# [BACAAN]
Bagaimana menjaga hubungan baik antara kesejahteraan manusia dan keselamatan lebah hutan di Indonesia?

Perubahan lansekap dan iklim berdampak pada penurunan populasi polinator termasuk lebah hutan di Indonesia. Dinas Lingkungan Hidup dan Kehutanan (LHK) Nusa Tenggara Barat mencatat lahan kritis di luar kawasan hutan bertambah menjadi sekitar 578 ribu hektar pada tahun 2018. Ekspansi tanaman jagung itu meresahkan masyarakat di Pulau Sumbawa, ungkap Julmansyah, ketua Jaringan Madu Hutan Sumbawa (JMHS) kepada VOA. JMHS termasuk organisasi yang berfokus pada pengembangan madu hutan di Indonesia.

“Akibat perubahan lanskap hutan menjadi jagung, bukan hanya merugikan si lebah kehilangan habitat pakan lebahnya tetapi mengakibatkan ketersediaan air itu berkurang karena hutannya sudah habis,” kata Julmansyah.

# [DATA YANG DITAMPILKAN]

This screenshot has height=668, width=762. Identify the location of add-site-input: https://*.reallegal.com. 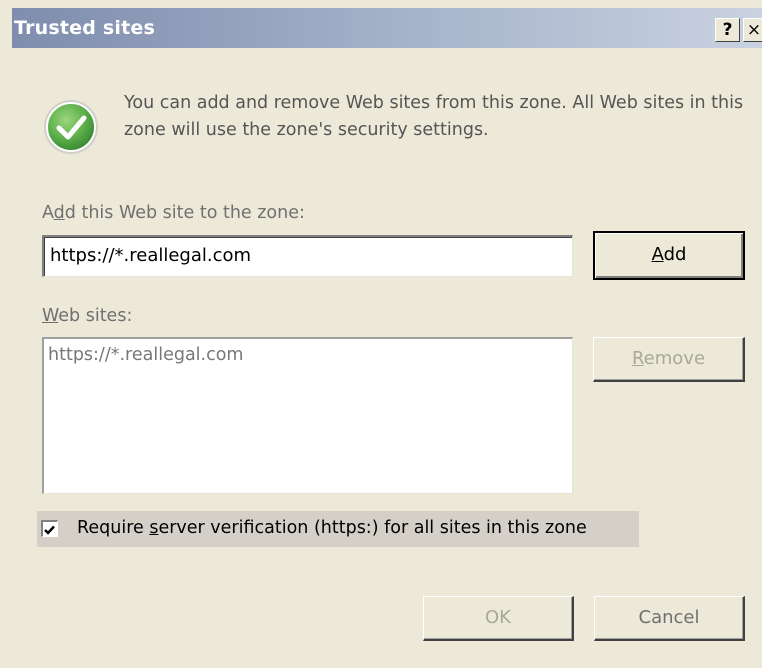
(308, 256).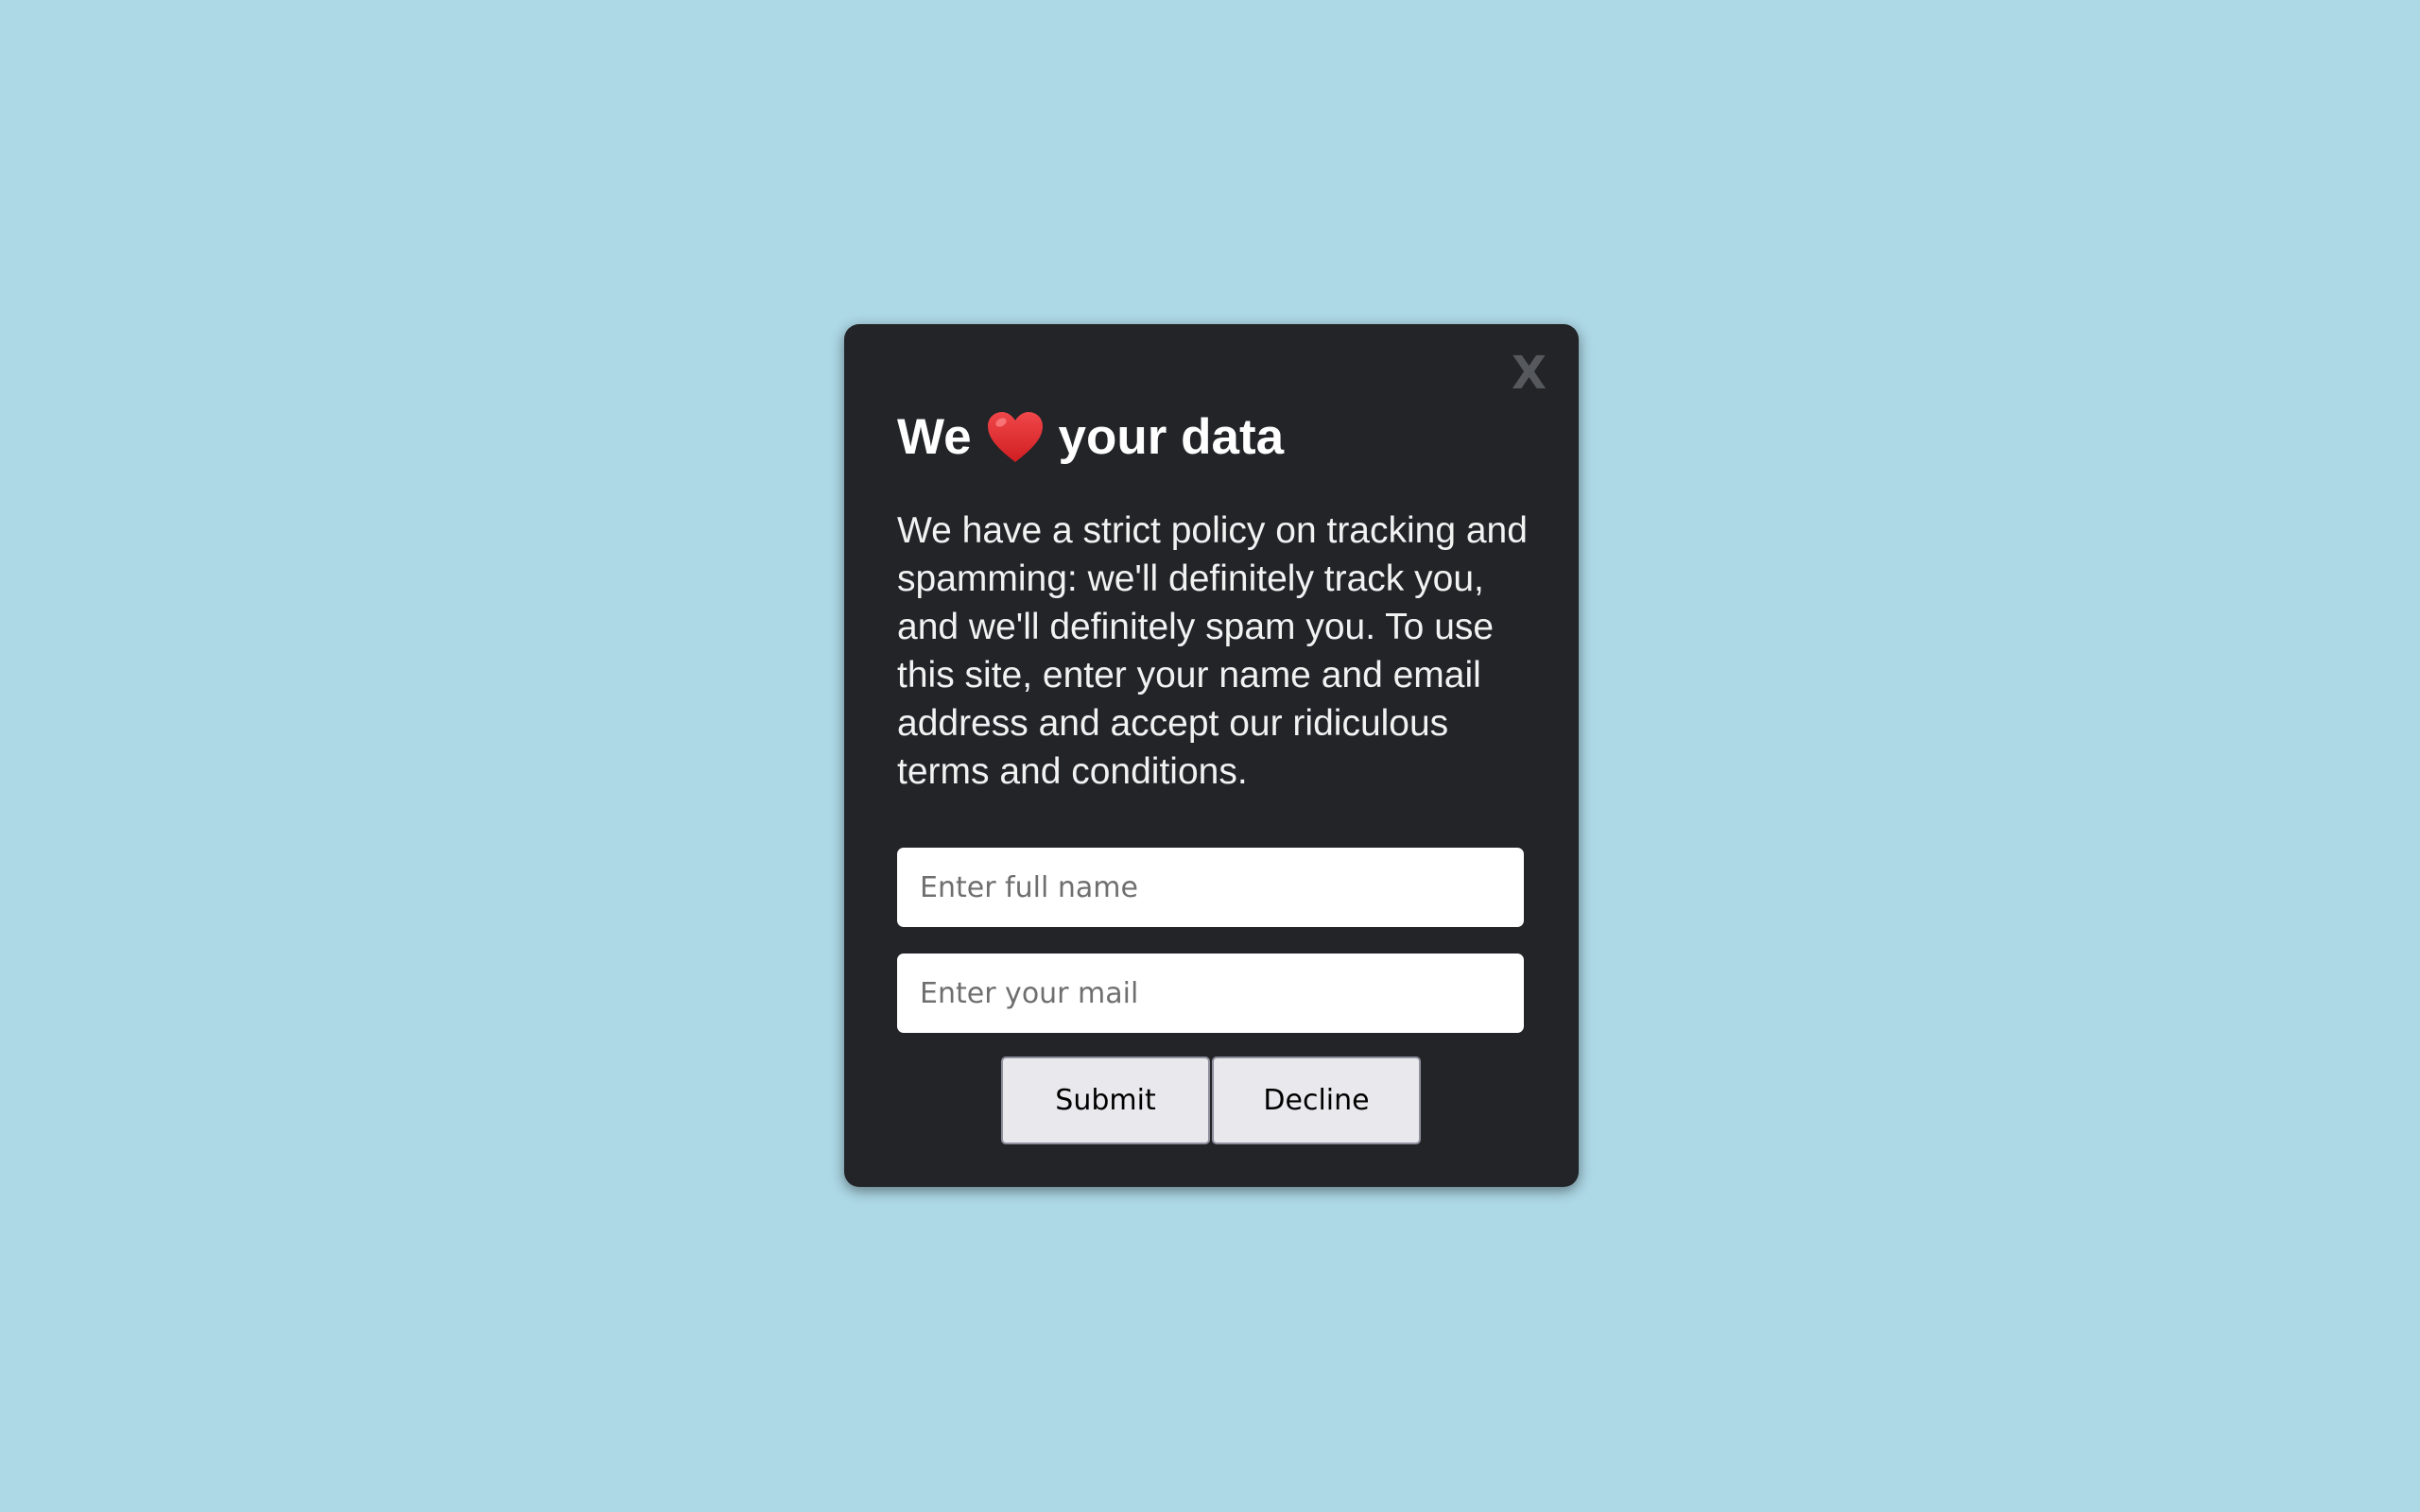  What do you see at coordinates (1106, 1100) in the screenshot?
I see `submit-button: Submit` at bounding box center [1106, 1100].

# [TUGAS]
Perbarui bagian teks tentang lebah hutan yang dimulai dengan kata-kata "Perubahan lansekap dan" dan berakhir pada "madu hutan di Indonesia.". Tulis ulang bagian itu dengan mengganti "hektar" menjadi "hektare".

# [PENYELESAIAN SOAL]
Perubahan lansekap dan iklim berdampak pada penurunan populasi polinator termasuk lebah hutan di Indonesia. Dinas Lingkungan Hidup dan Kehutanan (LHK) Nusa Tenggara Barat mencatat lahan kritis di luar kawasan hutan bertambah menjadi sekitar 578 ribu hektare pada tahun 2018. Ekspansi tanaman jagung itu meresahkan masyarakat di Pulau Sumbawa, ungkap Julmansyah, ketua Jaringan Madu Hutan Sumbawa (JMHS) kepada VOA. JMHS termasuk organisasi yang berfokus pada pengembangan madu hutan di Indonesia.